Богомол. Глава восьмая

Иркутск, вид на триумфальные Амурские ворота и лютеранское кладбище. 1909 год.
Иркутск, вид на триумфальные Амурские ворота и лютеранское кладбище. 1909 год.

Продолжение. Начало в номерах 38—44. Глава седьмаяНачало

Глава восьмая

Итак, пока все складывается удачно. Местная контрразведка считает меня дебоширом и пьяницей, в общем, человеком вполне благонадежным, поскольку враги Отечества нынче не пьют, не играют, не волочатся за женщинами, зато являют целеустремленность и высокую мораль. Что ж, прикрытие готово, осталось только выбраться на свет.

Лампа освещала добротный подземный ход. Сейчас я понимаю, что прошел около двухсот метров, но неизвестность умножает все на два, особенно когда тьма внутри тебя сливается с внешней тьмой. Никаких трупов я не нашел, навстречу попались только стаи крыс и кучи старой мебели, но в начале пути мои сапоги то и дело наматывали темные мягкие тряпки, напитавшиеся влагой куски гимнастерок и пиджаков, а в воздухе висел настой человеческого тлена, который не спутать ни с чем и никогда не выветрить.

Выход нашелся внезапно — впереди блеснул вертикальный белый луч. Я нырнул в приоткрытую дверь, пробежал по винтовой лестнице, сбавил ход в коридоре с колоннами. Затем – два лестничных пролета наверх, широкий атриум с пальмами и зеркалами, и, испугав своим появлением закутанную в серый пух девицу, я шагнул на волю.

Снаружи дом оказался похож на здание военного округа – такой же приторно-красивый особняк, один из тех, что перед войной считались шиком у богатых патриотов. Через дорогу хлопало дверью здание суда, если бы я разбежался чуть сильнее, то врезался в его торец.

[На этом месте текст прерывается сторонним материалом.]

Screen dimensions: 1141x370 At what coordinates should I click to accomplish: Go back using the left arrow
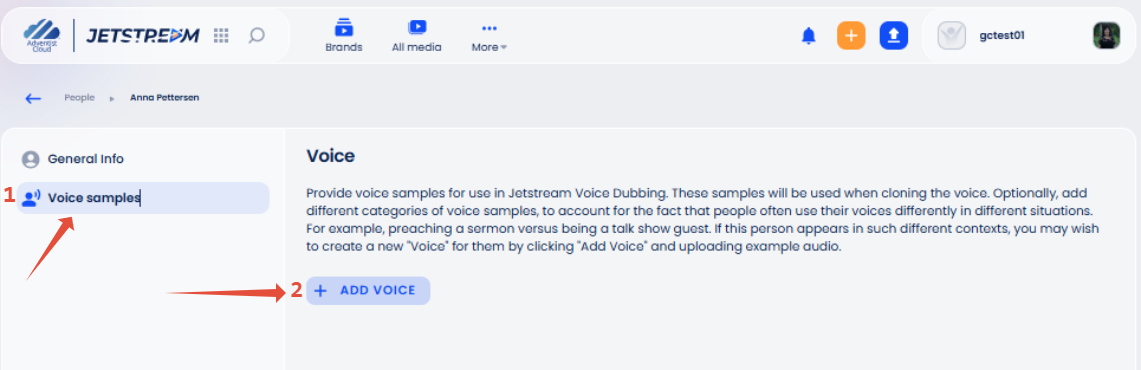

На Ивановской площади возле часовни я остановился, соображая, куда идти. Вид у меня, наверное, был слегка ошалелый — старушка, топавшая с мелочного рынка, угостила меня пирожком. Все же мир не без добрых людей. Даже Часов поступил красиво, чувствуется старая школа; нынешние скороспелые генералы просто пустили бы меня в расход, ибо так намного спокойнее. Что ж, подыграю Часову. В «Гранд-отель» возвращаться нельзя. Надо снять квартиру на спокойной улочке, в Иркутске таких много. Позвонить дежурному в отель, чтобы доставили вещи по новому адресу.

Разумеется, покерный клуб не оставлю – не для того я упокоил двух неприятелей инженера. Наверняка смогу рассчитывать на его дружбу, тем более что я теперь богат, могу проигрывать ему хоть каждый день. Впрочем, в деньгах он и сам не стеснен... Интересно, откуда дровишки? Едва ли зарплата путейца позволяет проигрывать по двести долларов за раз, особенно если учесть, что три дня назад инженер уволился со службы.

Нынче в клуб не пойду — четверг, инженер по четвергам не играет, бес его знает, почему. Подожду до завтра.

День устал от холода, потемнел. Ноги сами понесли меня в баню, смыть подвальную вонь. На ночь сниму номер в отеле «Деко» — там выступает Мона.

***

В то золотистое, распахнутое в легкий морозец утро, когда я вышел из гостиницы, вся Большая улица лучилась невинностью и счастьем. Кружился тонкий, едва заметный снегопад, в окнах консульства передо мною сочно пестрели цветы. Я был так очарован, так растворен в этой простой манифестации жизни, что даже не возмутился, когда две пары уверенных рук подхватили меня за локти и повели в крытый экипаж.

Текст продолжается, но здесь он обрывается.